>>>>

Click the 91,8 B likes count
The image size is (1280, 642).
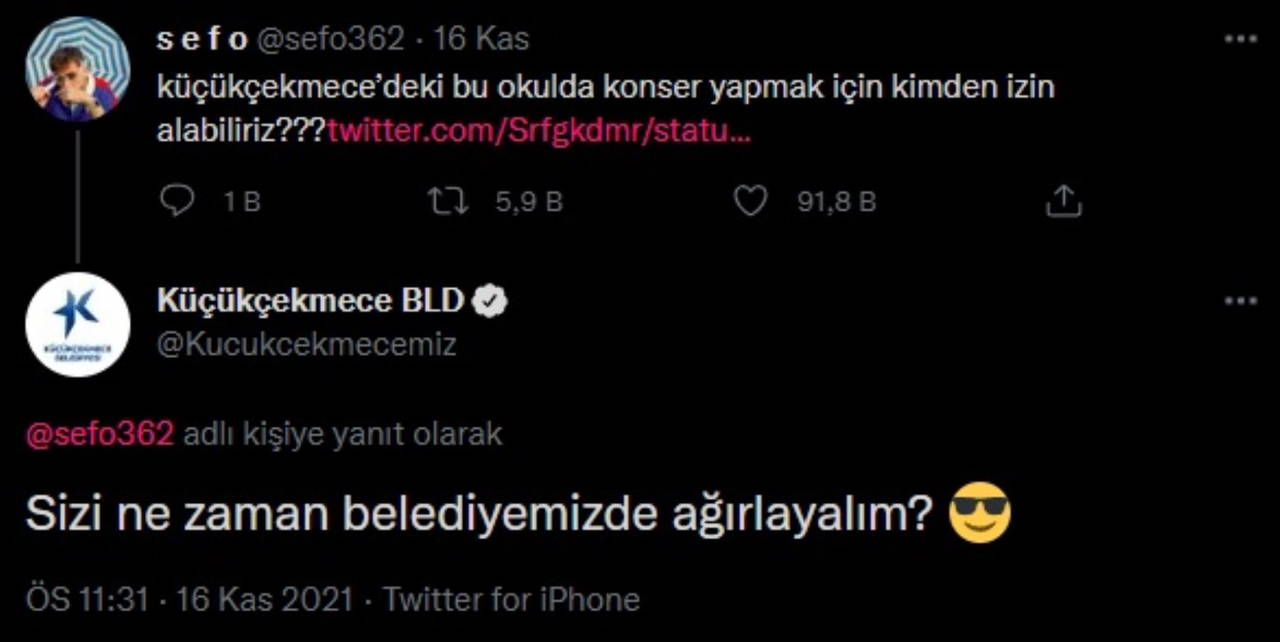click(x=836, y=202)
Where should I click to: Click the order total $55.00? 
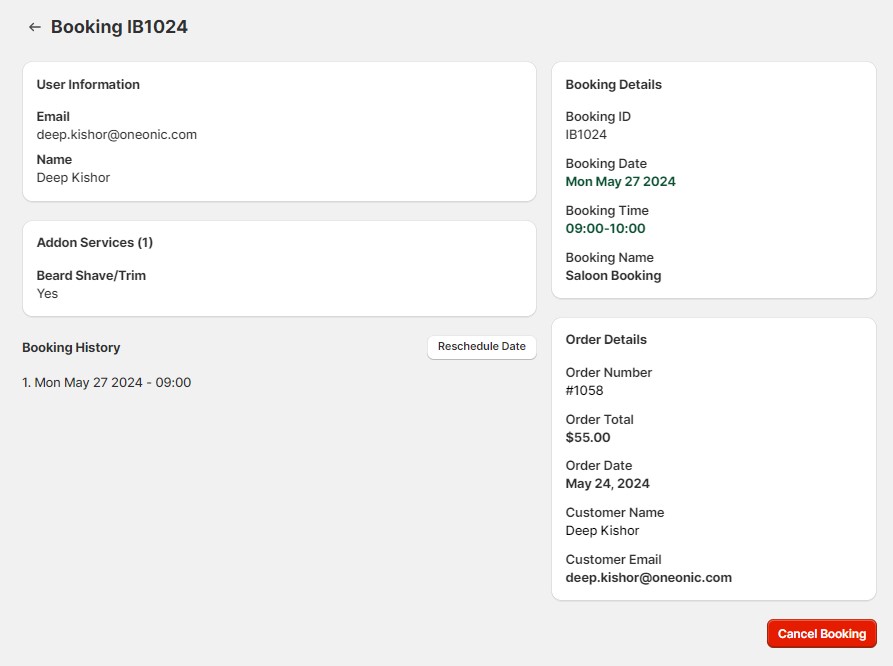click(587, 437)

<<<<

**Written task:** Put the lines of the records above into a numbered list, one line per item, with blank lines dropped and the pictures left out.

**Solution to this exercise:**
1. Click the 91,8 B likes count
2. The image size is (1280, 642).
3. click(x=836, y=202)
4. Where should I click to: Click the order total $55.00? 
5. click(587, 437)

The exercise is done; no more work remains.